阿佐ヶ谷姉妹とずん飯尾和樹(C)朝日新聞社

 さらに、出口の見えないコロナ禍によって、人々が癒やしを求める風潮はますます強くなっている。他人をいじったり傷つけたりすることがなく、言葉遣いや発言にも品があり、見ているだけで心が温かくなるようなゆるふわ中年芸人は、今の時代にこそ必要とされている存在なのだ。

 また、飯尾と阿佐ヶ谷姉妹に共通するのは、一般人には手の届かないスターというイメージが全くなく、庶民的な暮らしをしているのを公言していることだ。阿佐ヶ谷姉妹の2人は、いまだに阿佐ヶ谷の庶民的なアパートの隣同士の部屋で暮らしており、近所で買い物をして料理をするような生活をしている。

 コロナ禍で外出自粛やリモートワークが余儀なくされるようになり、多くの人は家にいる時間が増えた。そのことによって、当たり前の日常の価値に改めて気付いた人もいるのではないか。

 平凡な日常を心から楽しんでいる彼女たちの姿を見ていると、私たちが当たり前のように過ごしている日々の中にも、ささやかな幸せや喜びが隠れているということが実感できる。

 かつての日本で「おじさん」や「おばさん」に悪いイメージがあったのは、若者の人口が多く彼らに存在感があったからだ。超高齢社会を迎えている現代では、いまや国民の大半がおじさんやおばさんと呼ばれる存在になっている。

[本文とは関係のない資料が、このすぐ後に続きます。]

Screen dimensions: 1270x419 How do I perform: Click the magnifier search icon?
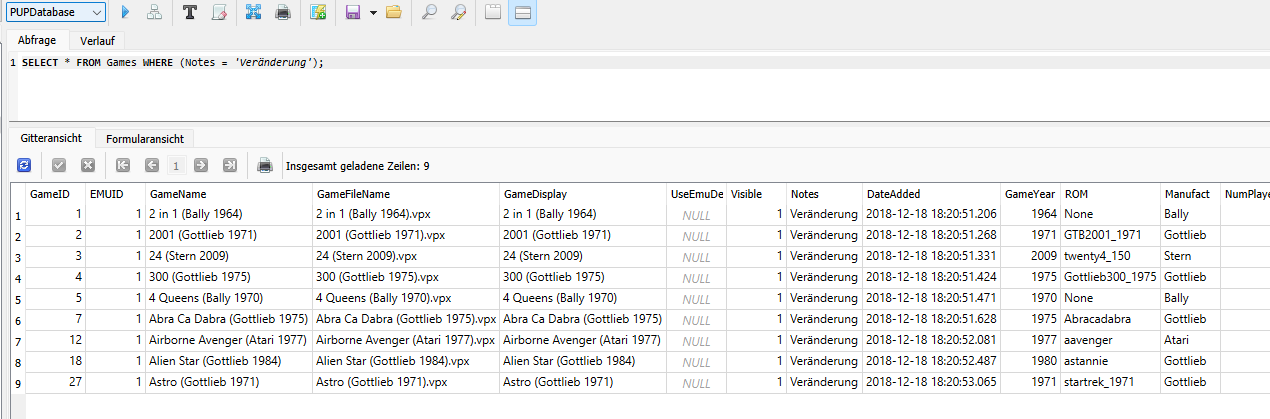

 その与えられた属性を無理に否定するよりも、おじさんやおばさんとしてどう前向きに生きるべきかが問われる時代になった。飯尾や阿佐ヶ谷姉妹はその模範解答の1つである。

 ゆるふわ中年芸人は、超高齢社会に不安を抱え、コロナ禍に疲弊した日本人の心を癒やす一服の清涼剤なのだ。(お笑い評論家・ラリー遠田)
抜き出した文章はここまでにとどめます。